Aim of the task: Leaving out all pictures, repeat exactly the lines from the one that holds "Task: Open the three-dot more options menu" to the last line of the entries below.

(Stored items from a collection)
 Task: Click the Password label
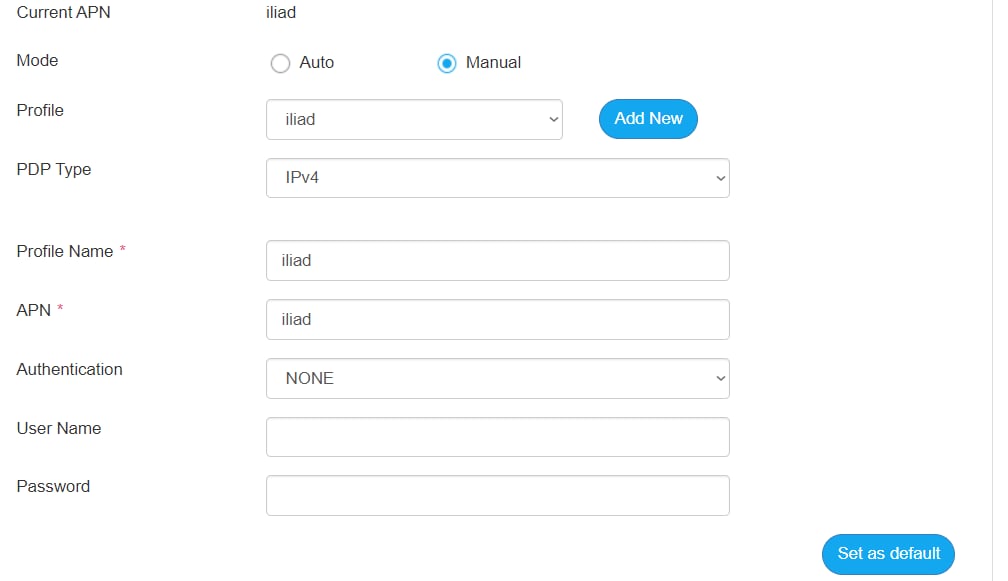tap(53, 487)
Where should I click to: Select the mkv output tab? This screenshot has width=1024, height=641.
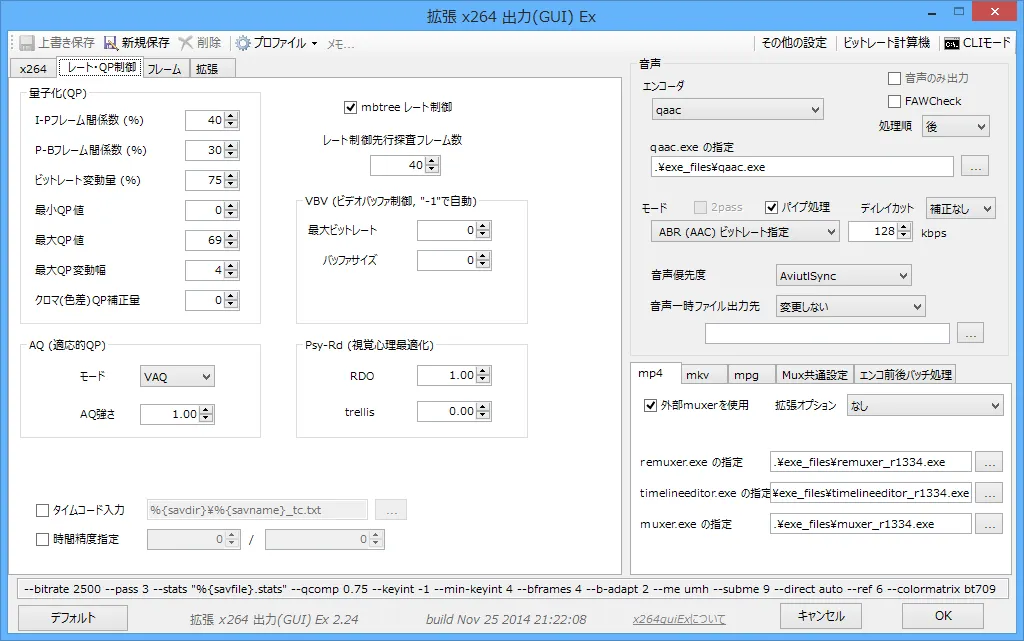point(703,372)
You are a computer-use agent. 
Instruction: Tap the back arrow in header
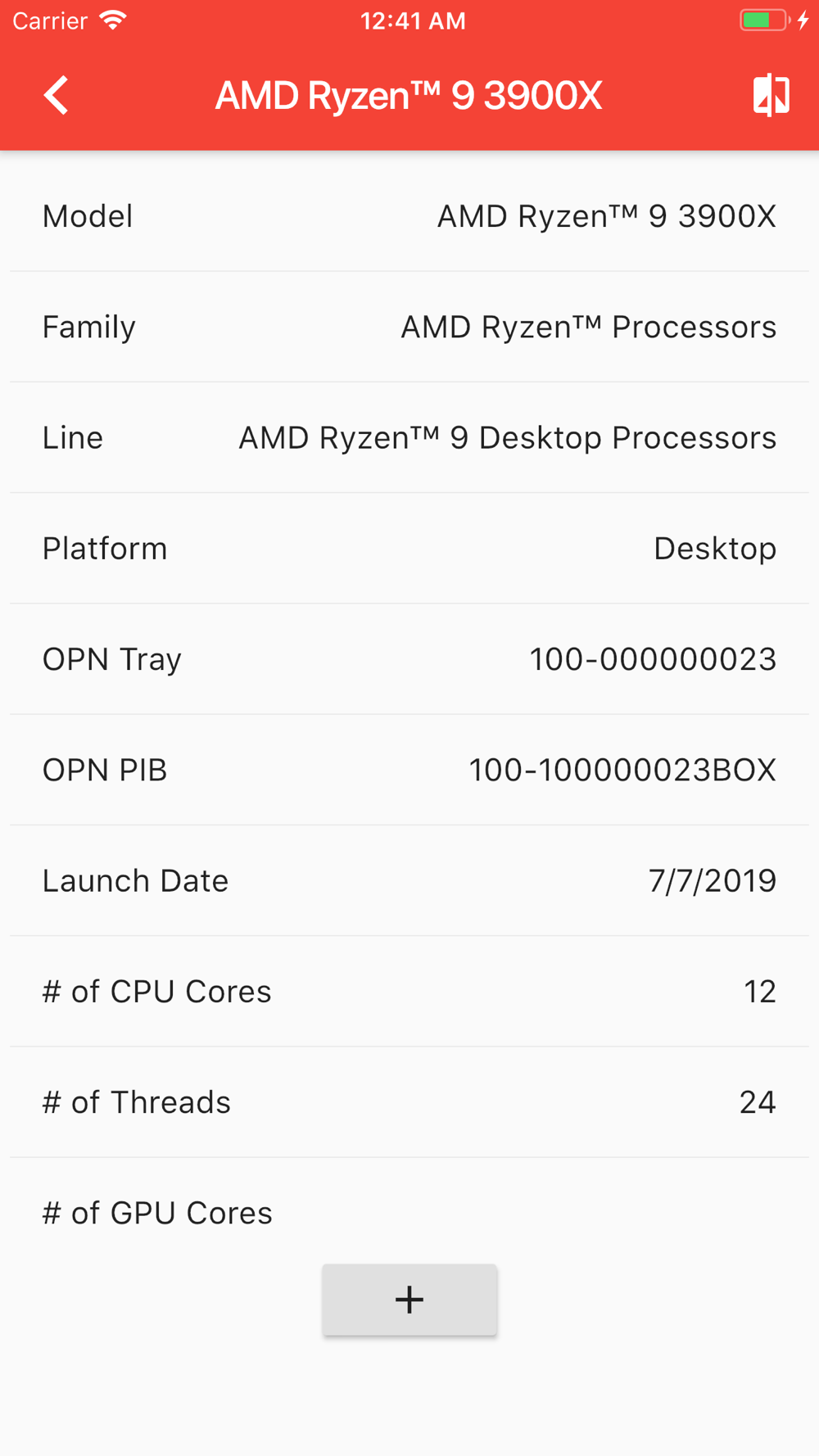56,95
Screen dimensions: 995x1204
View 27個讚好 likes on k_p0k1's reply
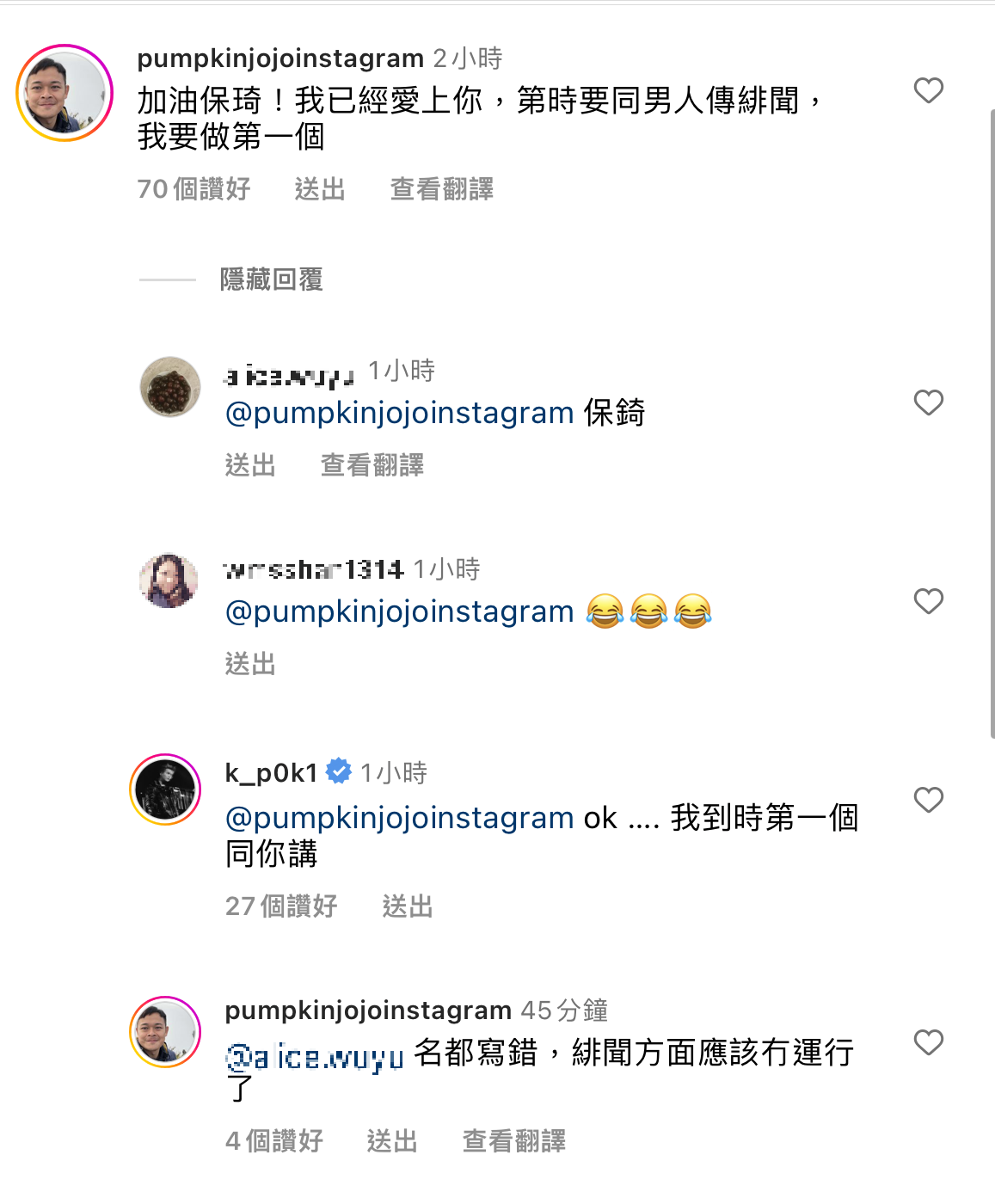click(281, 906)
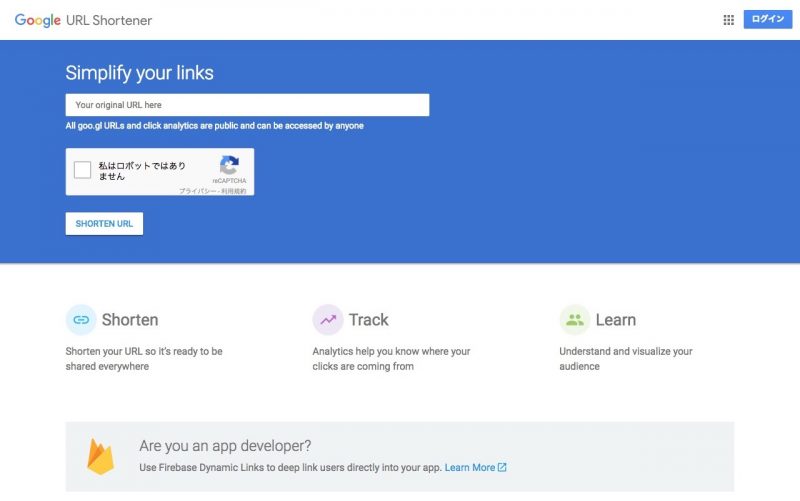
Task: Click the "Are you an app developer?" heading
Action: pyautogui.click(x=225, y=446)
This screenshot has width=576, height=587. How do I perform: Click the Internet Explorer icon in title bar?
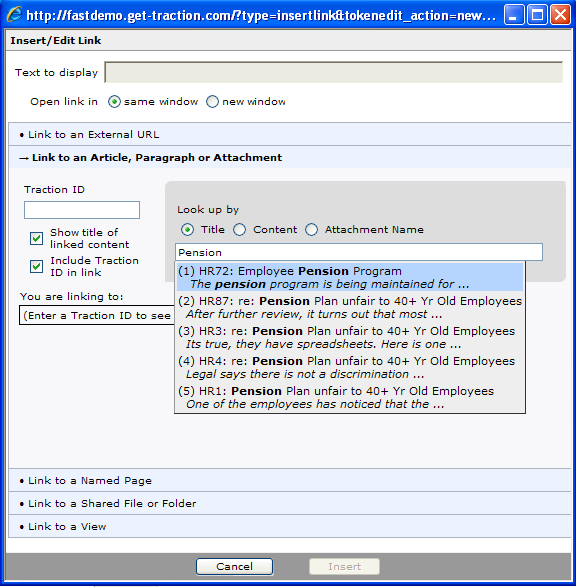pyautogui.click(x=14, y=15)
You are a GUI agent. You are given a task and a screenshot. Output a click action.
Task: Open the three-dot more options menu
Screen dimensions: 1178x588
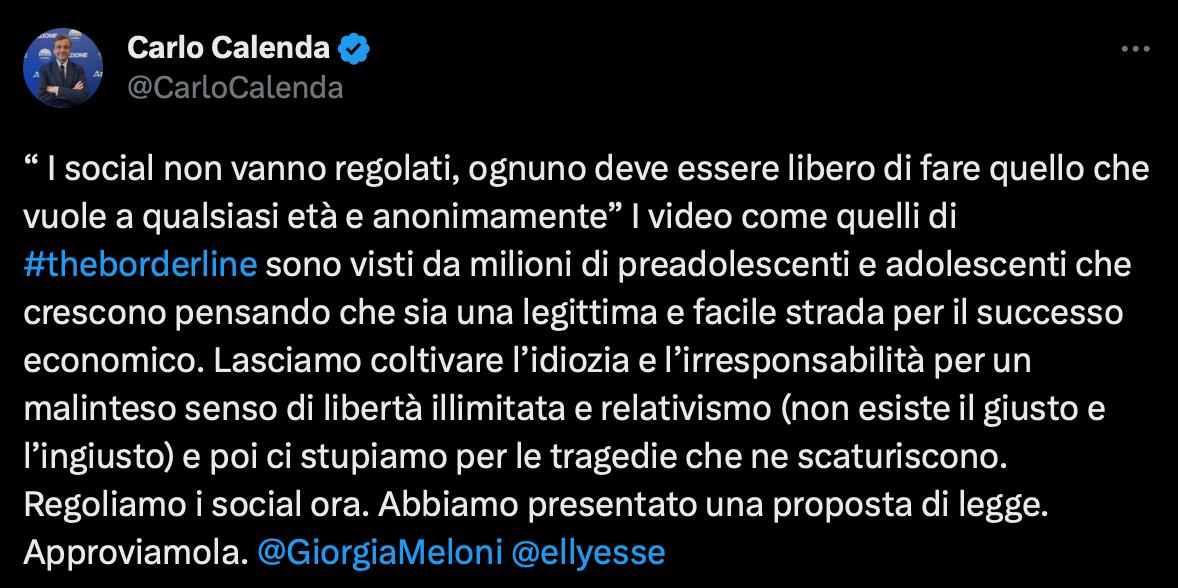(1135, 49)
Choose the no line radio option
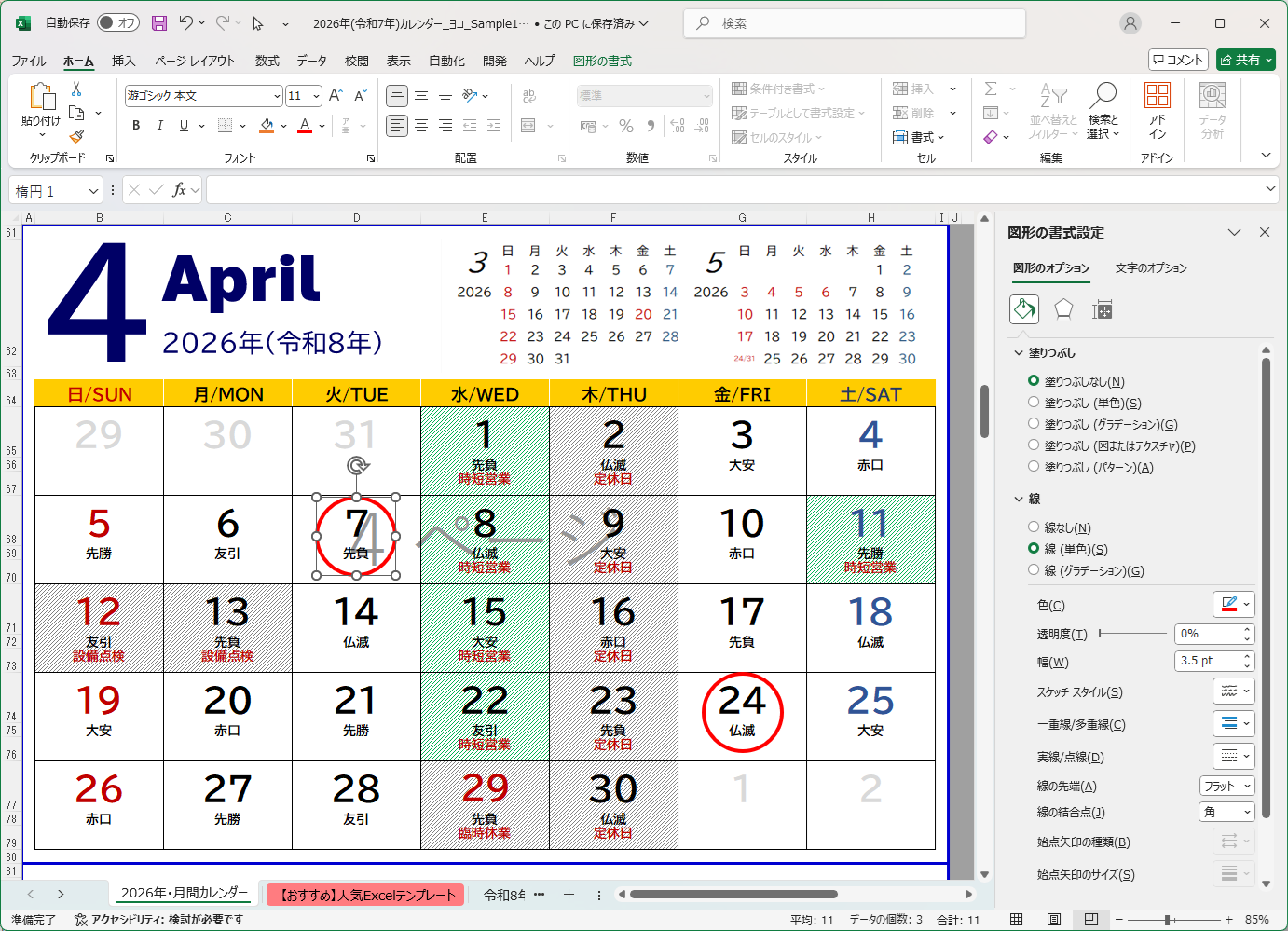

Exercise answer:
Task: Open the three-dot more options menu
Screen dimensions: 1178x588
(1135, 49)
Choose the no line radio option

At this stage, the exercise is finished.